_PROBLEM STATEMENT_.
Return, word for word, only the lines of the data below that lie between the line with "Mindfulness Practices (149, 605)" and the line with "市政だより 平成24年5月15日号 8面(テキスト版) (373, 861)", those two lines included.

_TASK MATERIAL_.
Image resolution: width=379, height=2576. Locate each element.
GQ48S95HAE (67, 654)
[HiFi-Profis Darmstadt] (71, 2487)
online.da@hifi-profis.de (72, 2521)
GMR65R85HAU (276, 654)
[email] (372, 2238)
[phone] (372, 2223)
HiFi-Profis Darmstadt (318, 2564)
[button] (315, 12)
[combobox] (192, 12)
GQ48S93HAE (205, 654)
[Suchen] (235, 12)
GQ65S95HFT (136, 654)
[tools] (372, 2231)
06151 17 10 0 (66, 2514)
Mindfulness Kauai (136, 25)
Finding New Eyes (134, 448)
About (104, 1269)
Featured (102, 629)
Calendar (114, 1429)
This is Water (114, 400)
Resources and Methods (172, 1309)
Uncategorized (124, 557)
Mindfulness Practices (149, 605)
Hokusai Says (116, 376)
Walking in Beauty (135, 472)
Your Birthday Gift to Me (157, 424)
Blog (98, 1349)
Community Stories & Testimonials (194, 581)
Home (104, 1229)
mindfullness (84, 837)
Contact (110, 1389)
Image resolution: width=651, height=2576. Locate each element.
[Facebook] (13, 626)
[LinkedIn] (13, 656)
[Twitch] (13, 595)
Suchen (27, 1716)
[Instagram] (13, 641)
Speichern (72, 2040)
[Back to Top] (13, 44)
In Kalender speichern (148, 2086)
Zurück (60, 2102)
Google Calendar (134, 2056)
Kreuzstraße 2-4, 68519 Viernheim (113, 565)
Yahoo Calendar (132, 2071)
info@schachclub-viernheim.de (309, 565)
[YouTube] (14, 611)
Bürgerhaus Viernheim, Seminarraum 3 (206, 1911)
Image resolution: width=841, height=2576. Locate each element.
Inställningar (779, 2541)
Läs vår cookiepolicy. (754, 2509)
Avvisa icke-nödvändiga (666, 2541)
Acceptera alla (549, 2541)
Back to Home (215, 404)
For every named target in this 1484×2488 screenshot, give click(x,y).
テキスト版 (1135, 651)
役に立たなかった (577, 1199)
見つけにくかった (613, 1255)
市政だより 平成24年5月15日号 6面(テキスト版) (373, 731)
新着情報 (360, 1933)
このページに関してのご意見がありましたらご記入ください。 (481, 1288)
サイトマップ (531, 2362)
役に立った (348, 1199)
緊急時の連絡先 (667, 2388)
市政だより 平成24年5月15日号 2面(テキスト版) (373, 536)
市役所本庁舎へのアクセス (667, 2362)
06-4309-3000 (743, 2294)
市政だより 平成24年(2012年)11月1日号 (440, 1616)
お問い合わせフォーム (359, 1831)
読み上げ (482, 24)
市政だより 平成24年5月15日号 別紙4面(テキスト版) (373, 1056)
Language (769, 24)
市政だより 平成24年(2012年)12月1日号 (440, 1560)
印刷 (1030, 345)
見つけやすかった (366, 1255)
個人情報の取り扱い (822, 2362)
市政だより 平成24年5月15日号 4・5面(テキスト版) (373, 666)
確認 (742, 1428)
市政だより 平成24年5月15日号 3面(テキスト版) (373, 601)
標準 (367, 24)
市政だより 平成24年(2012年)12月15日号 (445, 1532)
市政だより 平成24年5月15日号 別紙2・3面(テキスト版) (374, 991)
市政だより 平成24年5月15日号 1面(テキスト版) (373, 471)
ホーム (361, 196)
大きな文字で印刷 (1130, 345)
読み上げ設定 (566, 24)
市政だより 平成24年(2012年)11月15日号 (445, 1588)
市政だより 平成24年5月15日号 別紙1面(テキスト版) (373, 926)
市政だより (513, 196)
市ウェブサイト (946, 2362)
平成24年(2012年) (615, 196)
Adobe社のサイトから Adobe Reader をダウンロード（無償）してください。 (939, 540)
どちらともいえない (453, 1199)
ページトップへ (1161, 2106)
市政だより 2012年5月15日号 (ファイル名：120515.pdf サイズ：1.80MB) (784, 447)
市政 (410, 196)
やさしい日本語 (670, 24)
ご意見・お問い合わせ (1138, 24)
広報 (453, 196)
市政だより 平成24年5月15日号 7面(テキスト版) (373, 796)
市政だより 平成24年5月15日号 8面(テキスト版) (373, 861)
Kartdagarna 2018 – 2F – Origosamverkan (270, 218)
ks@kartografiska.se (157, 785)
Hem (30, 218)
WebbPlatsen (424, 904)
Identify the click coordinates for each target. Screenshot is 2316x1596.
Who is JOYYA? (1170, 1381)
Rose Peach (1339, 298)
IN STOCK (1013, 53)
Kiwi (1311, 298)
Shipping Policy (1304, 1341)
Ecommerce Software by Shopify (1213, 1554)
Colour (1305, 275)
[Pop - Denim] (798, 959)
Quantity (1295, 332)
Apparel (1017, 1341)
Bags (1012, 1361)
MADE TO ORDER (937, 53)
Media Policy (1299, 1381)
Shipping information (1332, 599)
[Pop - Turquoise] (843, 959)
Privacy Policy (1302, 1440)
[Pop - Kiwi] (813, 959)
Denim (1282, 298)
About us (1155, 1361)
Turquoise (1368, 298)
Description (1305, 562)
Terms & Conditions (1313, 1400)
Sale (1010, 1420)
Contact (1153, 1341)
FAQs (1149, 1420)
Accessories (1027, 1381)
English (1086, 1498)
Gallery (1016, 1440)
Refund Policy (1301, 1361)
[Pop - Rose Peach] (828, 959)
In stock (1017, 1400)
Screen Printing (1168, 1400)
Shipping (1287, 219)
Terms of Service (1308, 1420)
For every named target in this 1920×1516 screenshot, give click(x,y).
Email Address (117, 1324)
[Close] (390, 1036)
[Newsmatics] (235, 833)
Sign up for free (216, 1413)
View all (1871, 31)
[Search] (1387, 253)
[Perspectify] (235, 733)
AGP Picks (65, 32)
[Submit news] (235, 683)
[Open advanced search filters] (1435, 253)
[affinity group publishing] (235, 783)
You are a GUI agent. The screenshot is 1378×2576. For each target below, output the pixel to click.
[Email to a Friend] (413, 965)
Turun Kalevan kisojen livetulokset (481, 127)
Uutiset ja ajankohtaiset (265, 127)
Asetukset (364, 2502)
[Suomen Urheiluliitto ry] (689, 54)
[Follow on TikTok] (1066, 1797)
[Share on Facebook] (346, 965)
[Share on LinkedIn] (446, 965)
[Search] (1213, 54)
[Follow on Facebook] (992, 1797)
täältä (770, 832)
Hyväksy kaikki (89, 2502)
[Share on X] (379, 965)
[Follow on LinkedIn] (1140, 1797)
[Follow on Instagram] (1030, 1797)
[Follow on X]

_RESPONSE TO THE TASK_.
Mindfulness Practices (149, 605)
Hokusai Says (116, 376)
Walking in Beauty (135, 472)
Your Birthday Gift to Me (157, 424)
Blog (98, 1349)
Community Stories & Testimonials (194, 581)
Home (104, 1229)
mindfullness (84, 837)
Contact (110, 1389)
Image resolution: width=651, height=2576. Locate each element.
[Facebook] (13, 626)
[LinkedIn] (13, 656)
[Twitch] (13, 595)
Suchen (27, 1716)
[Instagram] (13, 641)
Speichern (72, 2040)
[Back to Top] (13, 44)
In Kalender speichern (148, 2086)
Zurück (60, 2102)
Google Calendar (134, 2056)
Kreuzstraße 2-4, 68519 Viernheim (113, 565)
Yahoo Calendar (132, 2071)
info@schachclub-viernheim.de (309, 565)
[YouTube] (14, 611)
Bürgerhaus Viernheim, Seminarraum 3 (206, 1911)
Image resolution: width=841, height=2576. Locate each element.
Inställningar (779, 2541)
Läs vår cookiepolicy. (754, 2509)
Avvisa icke-nödvändiga (666, 2541)
Acceptera alla (549, 2541)
Back to Home (215, 404)
For every named target in this 1484×2488 screenshot, give click(x,y).
テキスト版 (1135, 651)
役に立たなかった (577, 1199)
見つけにくかった (613, 1255)
市政だより 平成24年5月15日号 6面(テキスト版) (373, 731)
新着情報 (360, 1933)
このページに関してのご意見がありましたらご記入ください。 (481, 1288)
サイトマップ (531, 2362)
役に立った (348, 1199)
緊急時の連絡先 (667, 2388)
市政だより 平成24年5月15日号 2面(テキスト版) (373, 536)
市役所本庁舎へのアクセス (667, 2362)
06-4309-3000 (743, 2294)
市政だより 平成24年(2012年)11月1日号 (440, 1616)
お問い合わせフォーム (359, 1831)
読み上げ (482, 24)
市政だより 平成24年5月15日号 別紙4面(テキスト版) (373, 1056)
Language (769, 24)
市政だより 平成24年(2012年)12月1日号 (440, 1560)
印刷 (1030, 345)
見つけやすかった (366, 1255)
個人情報の取り扱い (822, 2362)
市政だより 平成24年5月15日号 4・5面(テキスト版) (373, 666)
確認 (742, 1428)
市政だより 平成24年5月15日号 3面(テキスト版) (373, 601)
標準 (367, 24)
市政だより 平成24年(2012年)12月15日号 (445, 1532)
市政だより 平成24年5月15日号 別紙2・3面(テキスト版) (374, 991)
市政だより 平成24年5月15日号 1面(テキスト版) (373, 471)
ホーム (361, 196)
大きな文字で印刷 (1130, 345)
読み上げ設定 (566, 24)
市政だより 平成24年(2012年)11月15日号 (445, 1588)
市政だより 平成24年5月15日号 別紙1面(テキスト版) (373, 926)
市政だより (513, 196)
市ウェブサイト (946, 2362)
平成24年(2012年) (615, 196)
Adobe社のサイトから Adobe Reader をダウンロード（無償）してください。 (939, 540)
どちらともいえない (453, 1199)
ページトップへ (1161, 2106)
市政だより 2012年5月15日号 (ファイル名：120515.pdf サイズ：1.80MB) (784, 447)
市政 (410, 196)
やさしい日本語 (670, 24)
ご意見・お問い合わせ (1138, 24)
広報 (453, 196)
市政だより 平成24年5月15日号 7面(テキスト版) (373, 796)
市政だより 平成24年5月15日号 8面(テキスト版) (373, 861)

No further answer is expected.